---- Information given
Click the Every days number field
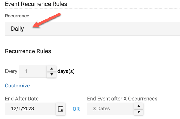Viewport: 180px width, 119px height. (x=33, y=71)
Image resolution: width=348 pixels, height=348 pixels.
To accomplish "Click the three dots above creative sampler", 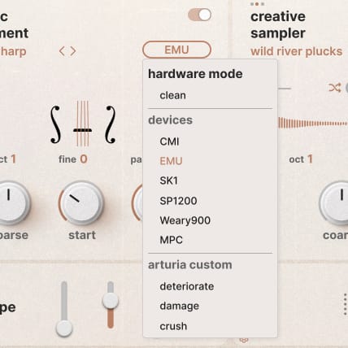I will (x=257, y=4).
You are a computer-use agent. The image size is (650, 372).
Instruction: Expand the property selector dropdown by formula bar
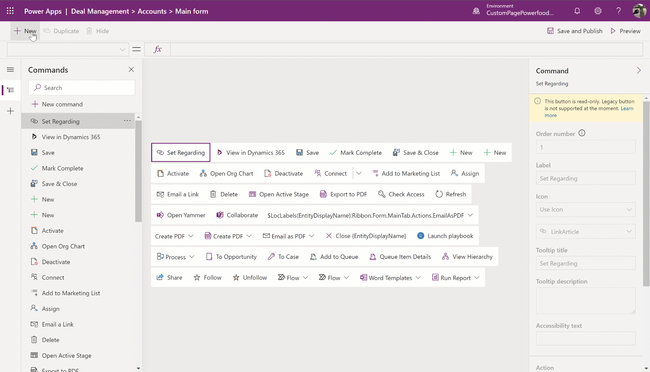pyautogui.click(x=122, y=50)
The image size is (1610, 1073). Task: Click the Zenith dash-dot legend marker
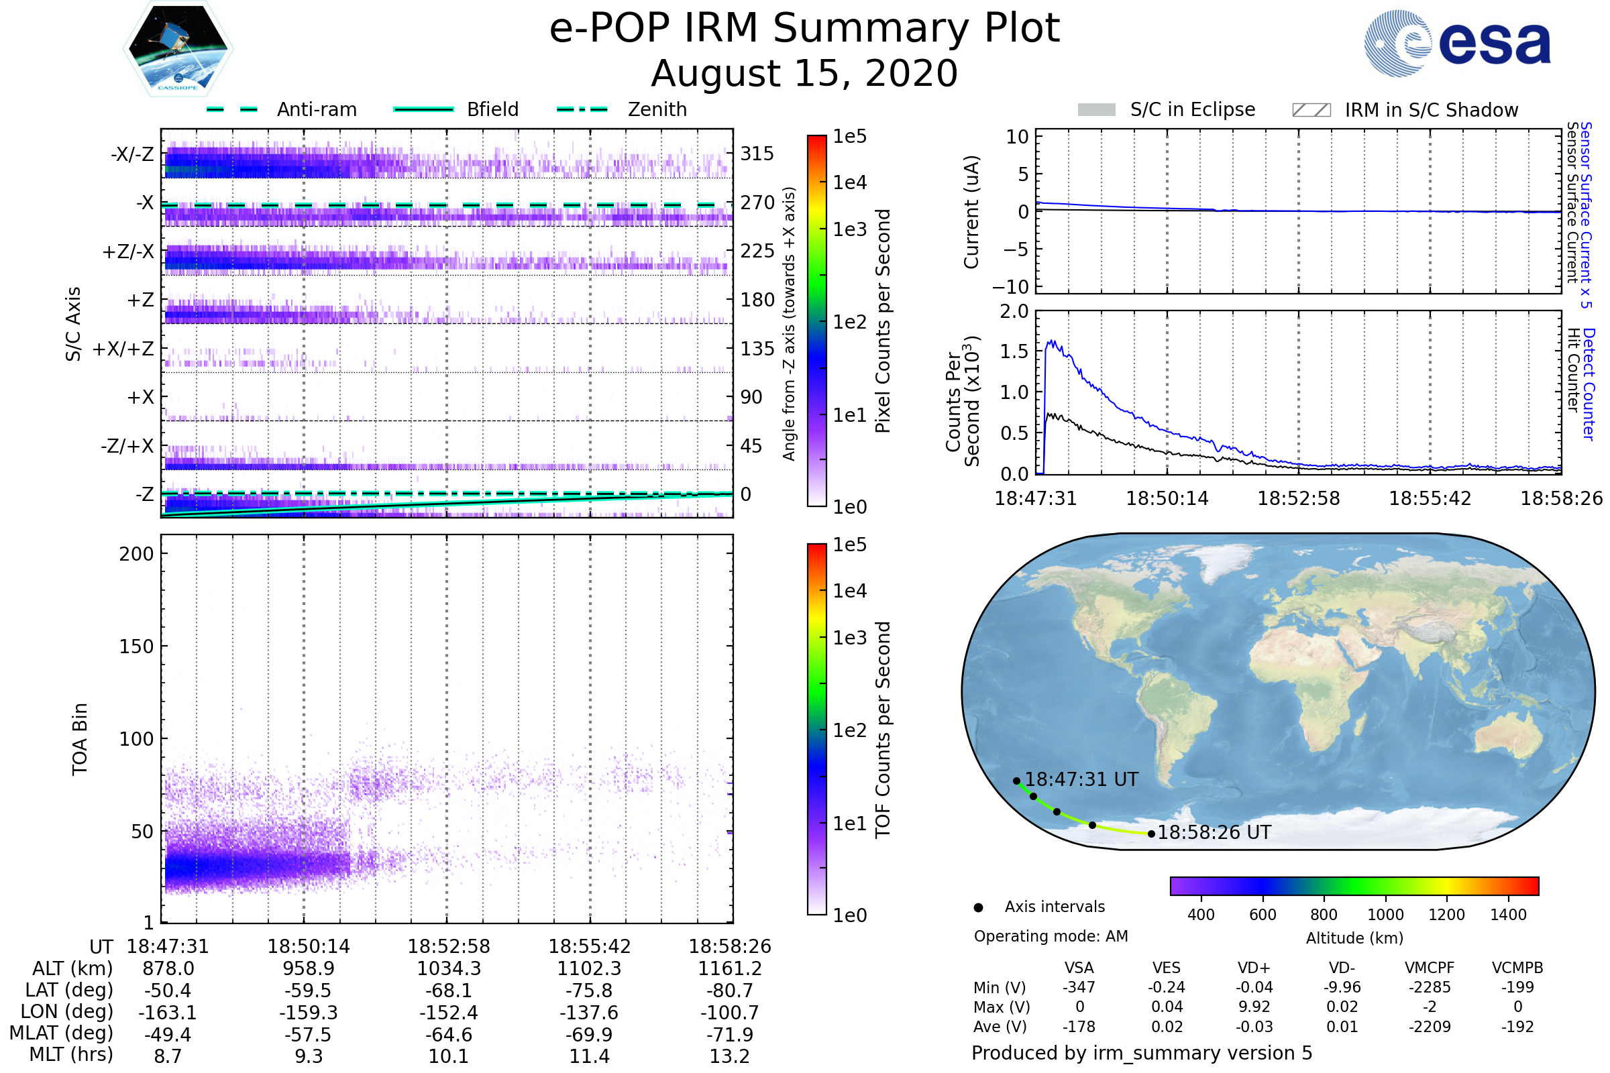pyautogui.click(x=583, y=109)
--------
*Your task*:
Return the lines of the data verbatim, starting at the line containing "The image size is (1610, 1073)." and ending at the final line. Omit the pictures.

*Answer to this problem*:
The image size is (1610, 1073). Task: Click the Zenith dash-dot legend marker
pyautogui.click(x=583, y=109)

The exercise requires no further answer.